Ossorio died in New York City in 1990. Half his ashes were scattered at his grand estate The Creeks and the other half came to rest nine years later at Green River Cemetery alongside the remains of many other famous artists, writers and critics. After his death, his partner Edward "Ted" Dragon arranged for the sale of The Creeks, eventually selling it to Ronald Perelman complete with many of Ossorio's brightly colored found object art sculptures placed in among the groves of exotic evergreens that Ossorio had carefully planted in his final 20 years of life. Outside of The Creeks, Harvard Art Museum (Massachusetts), the Honolulu Museum of Art, the Housatonic Museum of Art (Bridgeport, Connecticut), and Washington D.C museums The Phillips Collection, National Gallery of Art, and Smithsonian American Art Museum, are among the public collections holding work by Alfonso A. Ossorio.

==Work==

===Angry Christ Mural===
The centerpiece of the St. Joseph the Worker Parish Church in Victorias City, Negros Occidental, is the 60-square-meter liturgical mural entitled "The Angry Christ" (1950).

===Congregations===

Alfonso A. Ossorio, Forearmed, mixed media assemblage, 1967

In 1958, Alfonso Ossorio (1916-1990) began to experiment, incorporating found objects into his oil paintings. He initially introduced these items discreetly, but by 1959, buttons, shards, mirrors, fake gems, ropes and other miscellaneous objects often covered his surfaces. Oil had been replaced by plastic as the primary matrix, and soon after, painting was rejected for gathering.
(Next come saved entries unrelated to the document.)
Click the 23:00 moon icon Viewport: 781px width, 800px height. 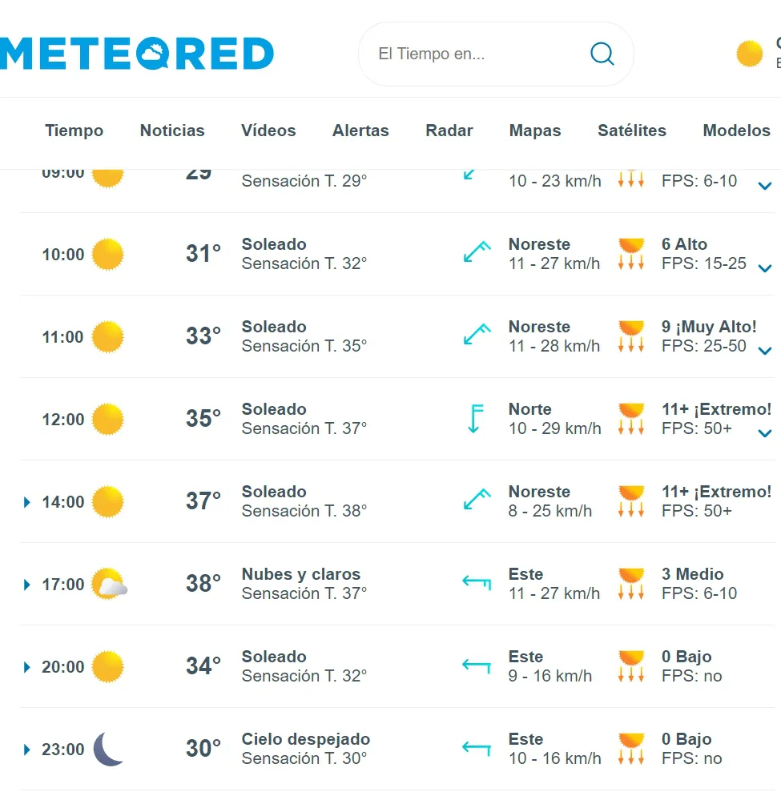108,750
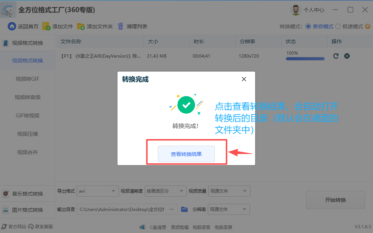Image resolution: width=373 pixels, height=233 pixels.
Task: Open the 视频清晰度 dropdown
Action: click(166, 191)
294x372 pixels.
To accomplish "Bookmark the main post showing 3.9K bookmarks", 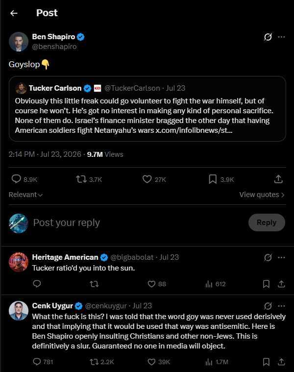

While artists like friend Jean Dubuffet often refer to their low-relief composites as assemblages, Ossorio coined the term “congregation,” a word with obvious ecclesiastical associations and that resonated with the artist's lifelong engagement with Catholicism. While “assemblage” emphasizes the cohesiveness of a group of elements, “congregation” conveys the multiplicity of unique entities within the work as a whole. Such a shift in focus complements Ossorio's own understanding of religion: “Religion must aim to inspire awe, to awe man with the splendor of his existence. By a set of unexpected juxtapositions, it must put you in a state of realization of how splendid things can be, even if they are horrible.” In his congregations, Ossorio created the unexpected by synthesizing forms of beauty with those of decay, by contrasting refinement with crudeness. For Ossorio, all objects had life, and bringing together disparate, ordinary elements, he also found a way to fuse art and spirituality. Ossorio continued to create daring congregations until his death in 1990.